The US Embassy in Ankara has been the target of gunfire, with several shots reportedly fired from a vehicle, hitting a window.
Gunshots were reportedly fired at the embassy on Monday morning, according to reports in the Turkish media. The shots were fired from a moving vehicle at around 5 a.m. At least one of the bullets hit a security booth. Police teams were searching for the suspects, who fled in a white car.
Police have detained two suspects believed to have been involved in the firing of gunshots early Monday at the US Embassy in Ankara. The two suspects were taken into custody in the afternoon, and the vehicle used by the assailants in the attack was also seized by the police, according to local media. One of the suspects reportedly confessed to the police that he took part in the attack.
US Embassy spokesman David Gainer thanked the police for their “rapid response” and said there were no reports of injuries. The embassy is closed this week to mark the Islamic holiday of Eid al-Adha, or the festival of sacrifice.
“We can confirm a security incident took place at the US Embassy early this morning. We have no reports of any injuries and we are investigating the details,” David Gainer, the spokesperson of the US Embassy told the Hürriyet Daily News. “We thank the Turkish National Police for their rapid response,” he added.
The Ankara Governor’s Office said in a statement that six shots were fired and three bullets hit the metal door and glass panel of a security booth.
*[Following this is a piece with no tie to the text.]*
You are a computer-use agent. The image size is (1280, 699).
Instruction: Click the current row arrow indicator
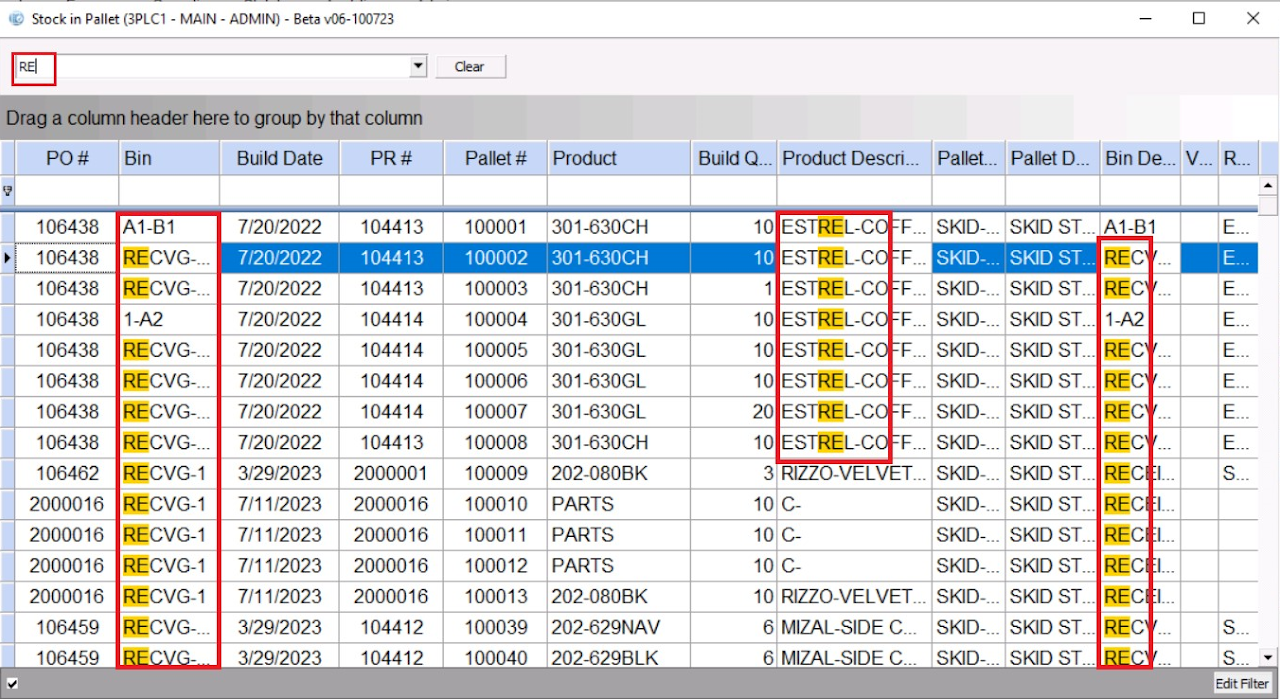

“We condemn the attack on the US Embassy. This is clearly an attempt to create chaos. Turkey is a safe country, and all foreign missions are under the protection of the law,” Turkish President Recep Tayyip Erdoğan’s spokesperson İbrahim Kalın said in a tweet.
“An armed attack against the US Embassy is a clear provocation. Embassies are under the protection of our state,” ruling Justice and Development Party (AKP) spokesman Ömer Çelik said.
The incident comes as ties between Ankara and Washington are in an unprecedented crisis. Tensions between the US and Turkey have emerged over a range of issues, including Ankara’s detention of American pastor Andrew Brunson, which has triggered a tit-for-tat trade dispute and pushed Turkey’s lira currency to a record low.
The US administration had imposed sanctions and vowed to do more against Turkey in the event the pastor was not immediately released. However, Erdoğan has reacted to this threat by radicalizing his rhetoric and provoking his grass roots.
On Monday, he continued to use the same radicalizing rhetoric and claimed that “attacks against the Turkish economy are no different than attacking the adhan [call to prayer] and the flag,” the state-run Anadolu news agency reported.
“The purpose is the same. The purpose is to bring Turkey and the Turkish people to their knees and hold them captive,” Erdoğan claimed in a video message on the eve of the Muslim festival of Eid al-Adha. “Those who tried to make Turkey bow before them by using terror groups, traitors among us and plots, will soon see that Turkey will not give up on the exchange rate,” he added.
Erdoğanist columnist says the US plans to drop ‘gay bombs’
Meanwhile, a staunchly pro-Erdoğan columnist for a Turkish pro-government newspaper said the United States planned to drop bombs on its enemies that change their targets’ sexual preferences.
“When the United States is an enemy of a country and plans to go to war, it plans either to drop a bomb that will change the sexual preferences of that country’s population or one that will kill them all,” wrote Mehmet Barlas in his Monday column for the Sabah newspaper.
The original “gay bomb” had been planned as an alternative to the atomic bombs dropped on the Japanese cities of Nagasaki and Hiroshima during World War II, Barlas explained, quoting documents he said had been recently declassified.
The Sabah columnist went on to claim that the United States aims to use similar chemical weapons to sterilize large numbers of people in order to prevent overpopulation. Some of these chemicals could be transmitted through vaccines, said Barlas.
The 2003 Iraq War and the instability caused by the Arab Spring uprisings are more instances of “Deep America” and its attempts to control the world population, he added.